Ces chroniques sont diffusées à 18h00 sur la rtbf

Ecouter la chronique du jour .


N'empêche, on reste épaté par cette fulgurance sémantique. "L'existence précède l'essence" disait Sartre, le philosophe. Et que nous dit donc SARTRE, le projet ? La même chose, mais le contraire. Vous vous occupez de l'essence, un autre se charge de votre existence. Pour Jean-Paul Sartre, on est ce qu'on devient, pour le projet SARTRE, on suit ce qui est devant. Ah, décidément, magnifique sublimation des acronymes !

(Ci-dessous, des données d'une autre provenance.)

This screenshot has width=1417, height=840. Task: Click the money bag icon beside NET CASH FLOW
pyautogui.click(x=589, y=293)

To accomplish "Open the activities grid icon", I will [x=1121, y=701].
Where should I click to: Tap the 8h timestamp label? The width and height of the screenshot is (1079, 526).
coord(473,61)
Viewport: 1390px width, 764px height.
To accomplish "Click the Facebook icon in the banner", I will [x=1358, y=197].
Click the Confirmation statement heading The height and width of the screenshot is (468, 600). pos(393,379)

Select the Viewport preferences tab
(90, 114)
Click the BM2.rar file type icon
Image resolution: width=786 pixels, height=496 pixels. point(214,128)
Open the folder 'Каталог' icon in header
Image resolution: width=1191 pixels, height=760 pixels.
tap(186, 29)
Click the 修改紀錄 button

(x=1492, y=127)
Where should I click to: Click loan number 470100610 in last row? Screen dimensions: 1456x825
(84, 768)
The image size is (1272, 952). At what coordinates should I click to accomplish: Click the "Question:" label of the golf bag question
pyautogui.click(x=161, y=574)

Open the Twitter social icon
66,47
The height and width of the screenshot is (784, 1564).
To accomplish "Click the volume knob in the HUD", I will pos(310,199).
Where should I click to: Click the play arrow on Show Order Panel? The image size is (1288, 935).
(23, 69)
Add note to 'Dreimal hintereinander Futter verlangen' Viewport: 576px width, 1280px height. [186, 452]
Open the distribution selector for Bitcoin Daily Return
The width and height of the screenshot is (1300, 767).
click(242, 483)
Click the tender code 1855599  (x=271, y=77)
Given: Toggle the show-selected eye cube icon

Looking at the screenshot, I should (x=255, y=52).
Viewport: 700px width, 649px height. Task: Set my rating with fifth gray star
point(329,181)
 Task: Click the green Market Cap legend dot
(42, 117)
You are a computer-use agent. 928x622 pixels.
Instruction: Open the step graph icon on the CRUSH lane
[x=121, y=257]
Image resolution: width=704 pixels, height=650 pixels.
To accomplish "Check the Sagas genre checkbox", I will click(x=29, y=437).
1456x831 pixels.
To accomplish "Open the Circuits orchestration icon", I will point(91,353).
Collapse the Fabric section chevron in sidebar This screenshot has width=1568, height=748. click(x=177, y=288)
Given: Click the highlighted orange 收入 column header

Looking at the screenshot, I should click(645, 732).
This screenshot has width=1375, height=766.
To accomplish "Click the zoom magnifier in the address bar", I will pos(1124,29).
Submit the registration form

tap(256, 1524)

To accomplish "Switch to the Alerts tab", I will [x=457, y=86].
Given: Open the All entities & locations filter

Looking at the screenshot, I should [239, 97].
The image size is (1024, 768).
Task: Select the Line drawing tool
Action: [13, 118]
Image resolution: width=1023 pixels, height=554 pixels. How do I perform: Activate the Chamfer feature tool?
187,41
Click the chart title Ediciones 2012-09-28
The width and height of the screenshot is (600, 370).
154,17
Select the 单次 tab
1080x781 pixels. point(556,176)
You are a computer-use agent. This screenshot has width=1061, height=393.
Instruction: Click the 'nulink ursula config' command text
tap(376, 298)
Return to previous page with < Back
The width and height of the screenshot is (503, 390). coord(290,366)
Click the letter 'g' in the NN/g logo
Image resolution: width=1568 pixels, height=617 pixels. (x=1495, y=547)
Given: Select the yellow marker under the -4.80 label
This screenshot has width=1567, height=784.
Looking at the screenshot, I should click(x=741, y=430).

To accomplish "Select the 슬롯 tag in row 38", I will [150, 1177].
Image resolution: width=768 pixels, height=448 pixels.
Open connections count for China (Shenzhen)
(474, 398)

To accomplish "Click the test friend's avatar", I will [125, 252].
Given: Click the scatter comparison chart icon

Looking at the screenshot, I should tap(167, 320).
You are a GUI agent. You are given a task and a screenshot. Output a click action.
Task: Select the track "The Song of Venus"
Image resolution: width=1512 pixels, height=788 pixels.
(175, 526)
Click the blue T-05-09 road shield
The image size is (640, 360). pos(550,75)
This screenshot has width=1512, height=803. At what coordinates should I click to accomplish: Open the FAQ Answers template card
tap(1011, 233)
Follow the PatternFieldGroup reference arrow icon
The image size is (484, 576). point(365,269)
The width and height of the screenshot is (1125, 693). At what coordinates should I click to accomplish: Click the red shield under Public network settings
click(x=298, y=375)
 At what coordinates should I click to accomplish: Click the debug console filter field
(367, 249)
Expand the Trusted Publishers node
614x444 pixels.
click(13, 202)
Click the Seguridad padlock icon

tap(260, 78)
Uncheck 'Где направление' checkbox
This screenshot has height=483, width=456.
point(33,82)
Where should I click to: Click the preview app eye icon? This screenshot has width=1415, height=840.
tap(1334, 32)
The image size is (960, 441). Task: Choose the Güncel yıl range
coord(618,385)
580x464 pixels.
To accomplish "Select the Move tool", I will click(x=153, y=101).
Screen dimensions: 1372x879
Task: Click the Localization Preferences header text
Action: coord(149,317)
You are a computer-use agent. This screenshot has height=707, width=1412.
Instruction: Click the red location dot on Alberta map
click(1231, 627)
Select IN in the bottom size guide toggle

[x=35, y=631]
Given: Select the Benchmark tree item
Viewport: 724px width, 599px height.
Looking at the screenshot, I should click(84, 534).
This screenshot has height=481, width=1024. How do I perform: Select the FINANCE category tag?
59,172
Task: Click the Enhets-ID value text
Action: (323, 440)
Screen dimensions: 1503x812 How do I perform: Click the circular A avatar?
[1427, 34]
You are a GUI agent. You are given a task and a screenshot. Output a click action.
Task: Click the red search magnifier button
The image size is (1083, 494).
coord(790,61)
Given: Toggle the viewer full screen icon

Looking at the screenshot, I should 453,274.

Et de qui horodateur est-il la réduction, je n'en sais rien, mais il faut bien convenir que cela aussi invite à philosopher sur l'être et son néant. L'horodateur, vous invitant à payer, dès lors que vous vous garez dans une zone où vous ne seriez pas riverain et muni d'une carte de stationnement, vous indique votre état d'étranger perpétuel et la tolérance tarifée et momentanée dont vous faites l'objet dans un secteur qui ne serait pas le vôtre.
Et on nous annonce donc ceci que dans certains quartiers bruxellois, nous serons désormais étrangers plus longtemps. Avant, c'était jusqu'à 18.30. Désormais, jusqu'à 20.30. L'étrangeté se mesure décidément à l'espace et au temps, ce n'est pas nouveau, mais au moins on peut l'éprouver quotidiennement. Bien entendu, le tarif de l'étrangeté n'est pas uniforme et, à Bruxelles, chaque commune le mesure à son aune. C'est plus ou moins cher à l'heure, mais plutôt plus, c'est plus ou moins cher, mais plutôt plus, à la demi-journée. On essaie d'homogénéiser tout cela, dit-on. Afin que nous soyons tous pareillement étrangers dans une même région commune. Car Bruxelles, finalement, c'est quoi, une Région ou bien des communes ?
Aussi bien, les horodateurs, s'ils ne sont sans doute l'acronyme de rien, sont peut-être le symbole et le symptôme d'une urbanité qui se détruit et d'une autre qui ne parvient pas à se faire. Allez belle soirée et puis aussi bonne chance.